2. The fundamental symbol in The Ring is the world of nature, from which everything arises and to which everything returns. And Wagner’s basic motive for this ultimate source of existence is that fundamental element in music – the major chord. This chord, spread out melodically as a rising major arpeggio by the horns, forms the mysterious Nature Motive which opens the whole work.
This is the original form of the Nature Motive. It soon undergoes a simple melodic transformation into a peacefully undulating string theme; and the result is what may be called the definitive form of the Nature Motive, since this is the form in which it will recur throughout the whole work.
The next transformation is that this definitive form of the Nature Motive simply begins to move at twice the speed, and in so doing it becomes a new motive — the surging motive of the River Rhine.

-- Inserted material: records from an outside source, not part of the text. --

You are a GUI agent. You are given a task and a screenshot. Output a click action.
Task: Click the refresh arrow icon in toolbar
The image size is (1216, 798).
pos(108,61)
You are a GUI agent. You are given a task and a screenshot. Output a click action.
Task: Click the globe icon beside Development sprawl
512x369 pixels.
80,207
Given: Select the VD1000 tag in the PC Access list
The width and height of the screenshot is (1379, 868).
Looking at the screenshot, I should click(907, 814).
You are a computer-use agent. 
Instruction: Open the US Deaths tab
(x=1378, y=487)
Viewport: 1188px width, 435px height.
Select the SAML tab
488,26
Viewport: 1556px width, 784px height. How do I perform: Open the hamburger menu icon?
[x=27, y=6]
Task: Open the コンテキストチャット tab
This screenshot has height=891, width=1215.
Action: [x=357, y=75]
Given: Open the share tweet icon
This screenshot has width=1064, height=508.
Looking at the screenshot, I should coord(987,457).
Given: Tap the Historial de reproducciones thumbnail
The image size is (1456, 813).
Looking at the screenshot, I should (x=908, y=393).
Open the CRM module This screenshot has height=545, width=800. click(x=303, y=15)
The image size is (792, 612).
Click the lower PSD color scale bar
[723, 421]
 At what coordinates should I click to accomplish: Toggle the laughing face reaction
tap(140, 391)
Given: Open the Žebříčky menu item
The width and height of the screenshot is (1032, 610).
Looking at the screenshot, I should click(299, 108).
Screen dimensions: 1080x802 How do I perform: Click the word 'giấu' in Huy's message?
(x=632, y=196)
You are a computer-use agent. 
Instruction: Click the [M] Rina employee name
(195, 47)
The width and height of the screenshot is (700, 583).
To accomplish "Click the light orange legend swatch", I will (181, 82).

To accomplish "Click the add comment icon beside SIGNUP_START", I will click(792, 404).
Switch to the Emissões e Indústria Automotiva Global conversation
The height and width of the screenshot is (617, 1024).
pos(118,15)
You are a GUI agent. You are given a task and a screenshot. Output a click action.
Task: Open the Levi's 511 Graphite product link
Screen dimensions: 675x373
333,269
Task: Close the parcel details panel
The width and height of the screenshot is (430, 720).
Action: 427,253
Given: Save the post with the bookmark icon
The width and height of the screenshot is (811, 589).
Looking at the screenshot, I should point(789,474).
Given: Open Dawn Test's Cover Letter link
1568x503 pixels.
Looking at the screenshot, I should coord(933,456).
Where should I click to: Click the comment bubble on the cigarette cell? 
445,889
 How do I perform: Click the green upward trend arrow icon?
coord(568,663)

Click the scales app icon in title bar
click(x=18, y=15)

Tracing further the family of motives generated by the basic Nature Motive we must pass on now to Scene Four of Rhinegold for the next transformation. Here the Nature Motive, by turning from major to minor, and a flowing 6/8 to slow 4/4 time, becomes the dark motive of Erda – the earth-goddess.
So far the transformations of the Nature Motive have been simple ones, but the next is more radical; the motive turns upside-down, implying its own opposite. When Erda begins to warn Wotan of the end in store for the gods, the orchestra accompanies her with her own motive – itself a simple transformation of the Nature Motive as we have heard; but as she comes to the .point the orchestra changes her rising motive into a falling one. The motive of life and growth becomes the motive of decay and death. Here is the whole passage: the orchestra has two statements of Erda’s rising motive followed by its inversion, the falling motive of The Twilight of the Gods.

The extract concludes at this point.